**Required work**. In the listing below, how many lines hold the string "will"? Reply with the number and nothing else.

**Exercise inputs**.
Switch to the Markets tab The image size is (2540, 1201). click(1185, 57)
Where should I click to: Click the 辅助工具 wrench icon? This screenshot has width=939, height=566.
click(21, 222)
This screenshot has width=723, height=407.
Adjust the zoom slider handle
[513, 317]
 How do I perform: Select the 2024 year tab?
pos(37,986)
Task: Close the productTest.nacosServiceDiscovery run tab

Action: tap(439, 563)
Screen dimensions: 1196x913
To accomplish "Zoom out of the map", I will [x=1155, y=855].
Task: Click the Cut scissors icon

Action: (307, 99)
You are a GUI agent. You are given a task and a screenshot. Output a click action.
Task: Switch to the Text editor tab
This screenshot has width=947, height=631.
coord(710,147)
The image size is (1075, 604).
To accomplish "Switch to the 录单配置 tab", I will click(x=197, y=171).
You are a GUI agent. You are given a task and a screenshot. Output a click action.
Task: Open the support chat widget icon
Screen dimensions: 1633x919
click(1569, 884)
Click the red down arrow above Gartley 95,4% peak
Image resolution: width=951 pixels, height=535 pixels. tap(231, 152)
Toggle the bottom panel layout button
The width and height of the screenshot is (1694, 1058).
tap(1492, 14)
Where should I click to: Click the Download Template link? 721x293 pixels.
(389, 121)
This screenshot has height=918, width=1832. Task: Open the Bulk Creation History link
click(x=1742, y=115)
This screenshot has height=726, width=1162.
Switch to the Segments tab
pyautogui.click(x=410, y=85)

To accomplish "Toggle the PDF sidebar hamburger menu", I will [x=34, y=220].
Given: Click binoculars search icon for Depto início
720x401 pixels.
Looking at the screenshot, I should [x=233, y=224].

**Solved exercise**. 3